= 1927 Edmonton municipal election =

Municipal election in Alberta, Canada

The 1927 municipal election was held December 12, 1927 to elect a mayor and five aldermen to sit on Edmonton City Council and four trustees to sit on each of the public and separate school boards. Voters also voted on two plebiscite questions.

There were ten aldermen on city council, but five of the positions were already filled: Charles Gibbs, Alfred Farmilo, Charles Robson, George Hazlett, and Herbert Baker were all elected to two-year terms in 1926 and were still in office.

There were seven trustees on the public school board, but three of the positions were already filled: Samuel Barnes, Thyrza Bishop, and J A Herlihy (SS) had all been elected to two-year terms in 1926 and were still in office. The same was true on the separate board, where Harry Carrigan, J O Pilon, and W D Trainor were continuing.

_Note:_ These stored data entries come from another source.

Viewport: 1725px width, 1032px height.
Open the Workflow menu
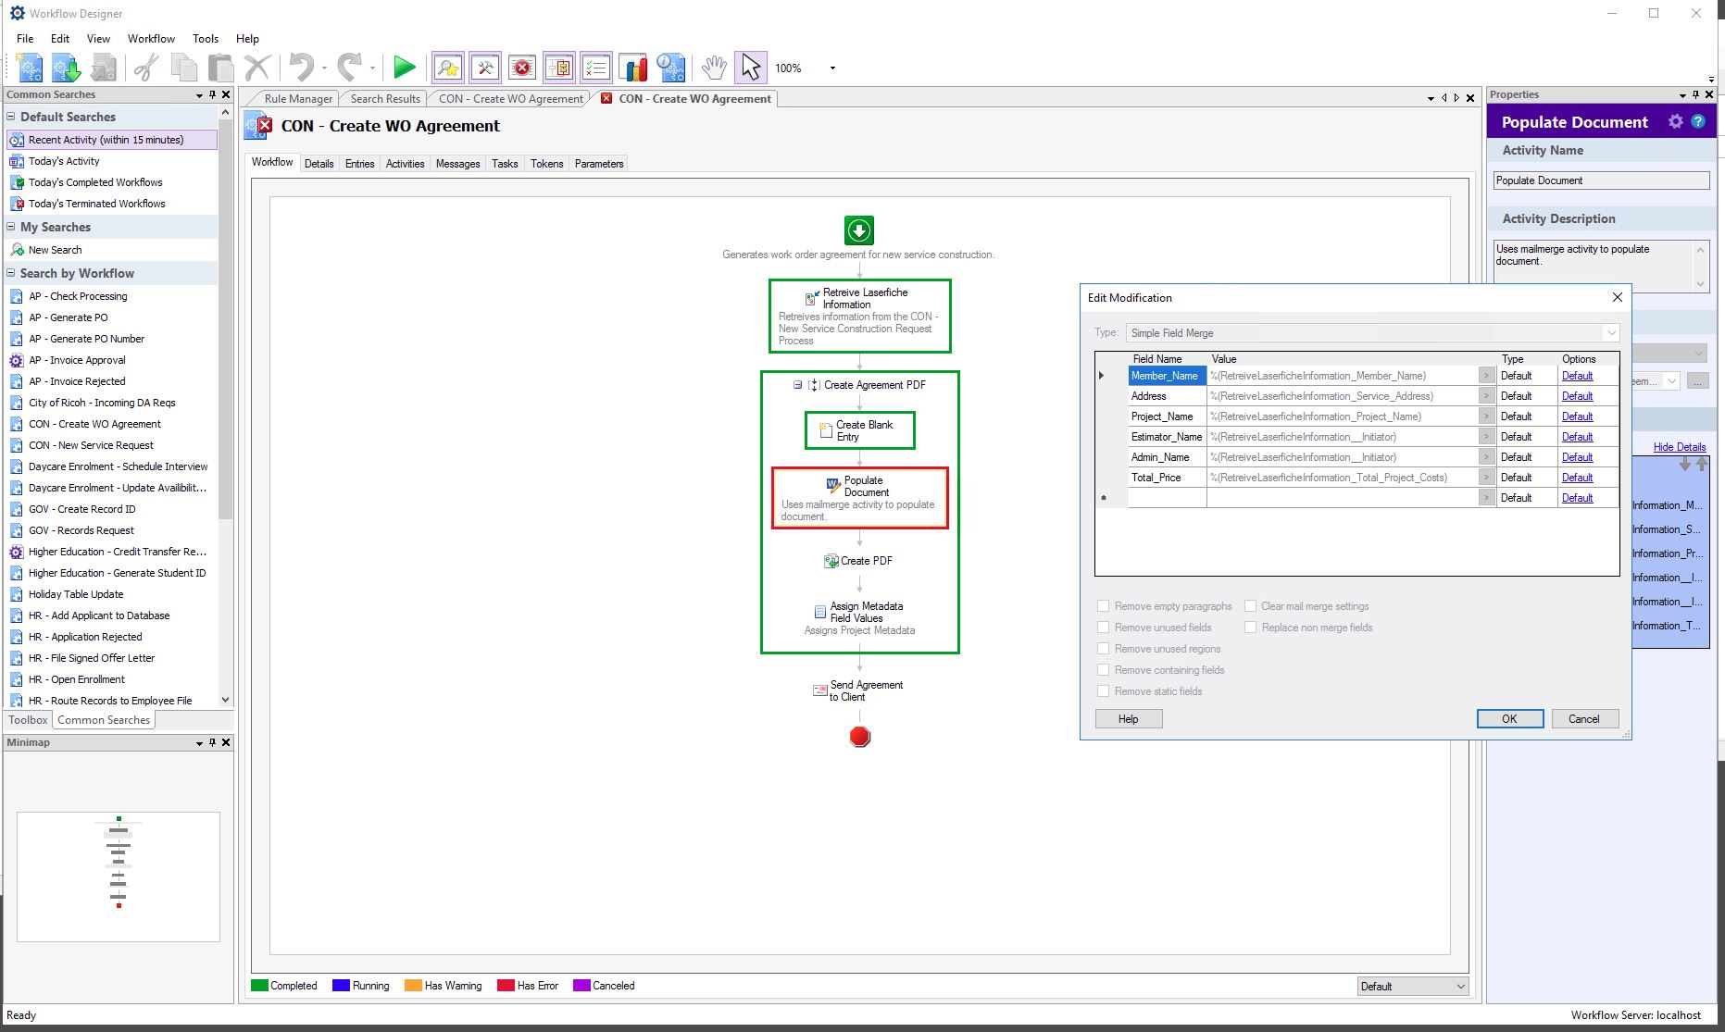point(151,39)
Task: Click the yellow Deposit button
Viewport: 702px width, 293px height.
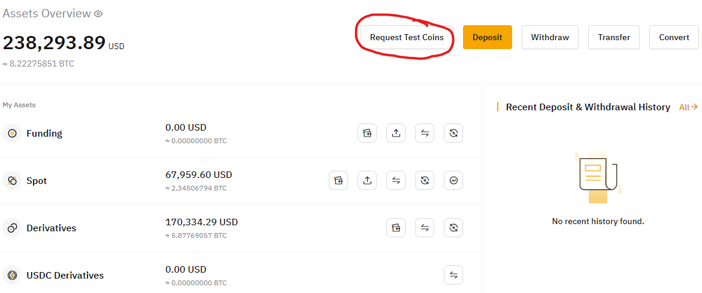Action: coord(487,37)
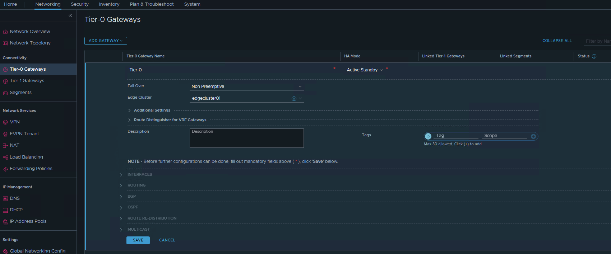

This election was the last to use the single transferable vote election system to elect city councillors and school trustees and the instant-runoff voting election system to elect the mayor, as a plebiscite held concurrently with the election saw a majority of Edmontonians voting to return to a mixed first past the post and block voting election system. Ranked votes had been used since 1923.

==Voter turnout==

A total of 12,907 votes were cast out of 37,106 eligible voters, for a voter turnout of 34.7%.

==Results==

- bold or indicates elected
- italics indicate incumbent
- "SS", where data is available, indicates representative for Edmonton's South Side, with a minimum South Side representation instituted after the city of Strathcona, south of the North Saskatchewan River, amalgamated into Edmonton on February 1, 1912.

===Mayor===

| Party |  | Candidate | Votes | % |
|---|---|---|---|---|
|  | Independent | Ambrose Bury | 7,483 | 57.89% |
|  | Labour | Dan Knott | 4,406 | 34.08% |
|  | Independent | Joseph Clarke | 958 | 7.41% |
|  | Independent | J. Pfeim | 80 | 0.62% |

===Aldermen===
Five to be elected.

Quota approx. 2151. This vote tally guaranteed election.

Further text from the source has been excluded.